The process of destruction affects the coverings of the nerves (Myelin) first, but it also occurs in little islands or discrete areas about the Veins in the Brain and the Spinal Cord. The exact mechanism by which this occurs was unknown to Charcot, and still remains unknown today.
Viruses which cause common illnesses in childhood after a rather long period of silence may become active and account for higher levels of AntiBodies, protein substances in blood Serum which interfers with the action of the Viruses.
The author and D.T.Imagawa (1962) found that patients with MS had high levels of Measles AntiBodies in their blood Serum and Spinal Fluid.
This interference effect might explain why MSers have periods when they are much better. As the interfering process wears out, recurrence of symptoms such as a decrease in vision or hearing is likely.
p x
Dr. J.H.D. Millar (1971), a distinguished Neurologist at Queens Univin Belfast, Ireland, points out in his book Multiple Sclerosis is a disease which often may be traced from early childhood.
The symptoms may be very mild with recovery apparently taking place, or attacks become severe and the patient develops a serious disability.

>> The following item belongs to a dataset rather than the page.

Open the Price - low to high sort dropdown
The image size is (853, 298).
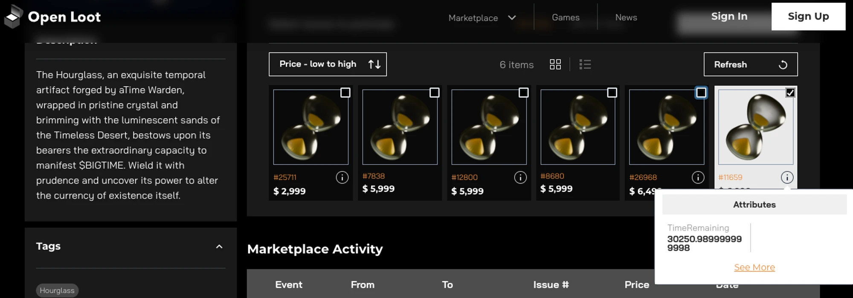tap(328, 64)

While MS may develop in childhood, it is relatively uncommon and most signs and symptoms begin between the ages of twenty and forty years.

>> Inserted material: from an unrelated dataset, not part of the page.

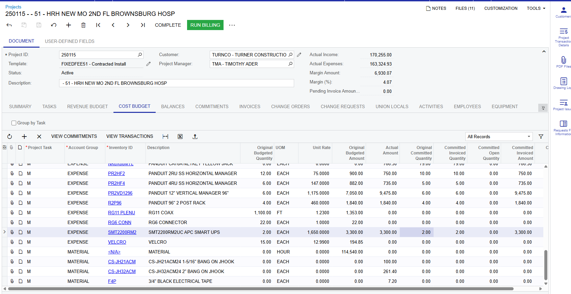Open the TOOLS dropdown menu

pos(536,8)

Millar also emphasized the fact that MS occurs most frequently in the Temperate or Northern climates of the world, and more commonly in whites than in blacks. The disease may be acquired in childhood from an outside agent rather than some inherited defect.
The natural resistance of the body is important; it's known that certain illnesses and injuries often cause a worsening of the symptoms.
Though there are unquestionably mild forms of MS, often called Benign, many patients ultimately become disabled by symptoms such as weakness and tremor or jerking, with speech becoming less understandable.
Urinary and skin problems develop with signs of infection; the patient finally succumbing to some other event apart from actual Brain involvement.
Multiple Sclerosis is probably the nost common nonsurgical disease of the Nervous System, accounting for the tremendous effort being expended by everyone, to learn more about this tragic and little understood disease.
There are many facts coming to light as the result of research, and the prospects for prevention and treatment will undoubtedly emerge as a result of intensive research into widely different hypotheses or theories of cause and related mechanisms of this illness.
p xi
Certainly the relationship of slow and persistent Viruses is related to many who are suffering from MS or closely related DeMyelinating Diseases. Evidence also points to the enviroment that may have an influence exerting its effects in childhood, with a long latent or silent period before disease becomes apparent.
Not only is the patient ill but the disease involves his or her entire family. The patient wishes to be a part of the family as long as possible and close to friends and neighbors.
It is estimated that one person out of every thousnad will develop MS. The average age of onset of illness is between twenty and forty years with an average length of life of twenty years after onset.
Multiple Sclerosis is not only a disease with potentially crippling features, but one producing Anxiety, Depression and fear as natural consequences of its diagnosis.
Dr. B.H. Smith of State Univ of New York states: "These reactions have inevitable sexual repercussions." Some Neurologists advise patients against becoming pregnant. Such warnings may induce a fear of pregnancy reflecting the patient's attitude towards sexual relations.
In 1971 a review of MS states, "It now seems possible that the Central Nervous System complications of Measles infection may appear in three forms:
- Acute form
- SubAcute form - SSPE
- Chronic form - Multiple Sclerosis"
In summary, it would seem that a Viral hypothesis can best explain most of the Epidemiological and experimental data on MS better than any other hypothesis currently available.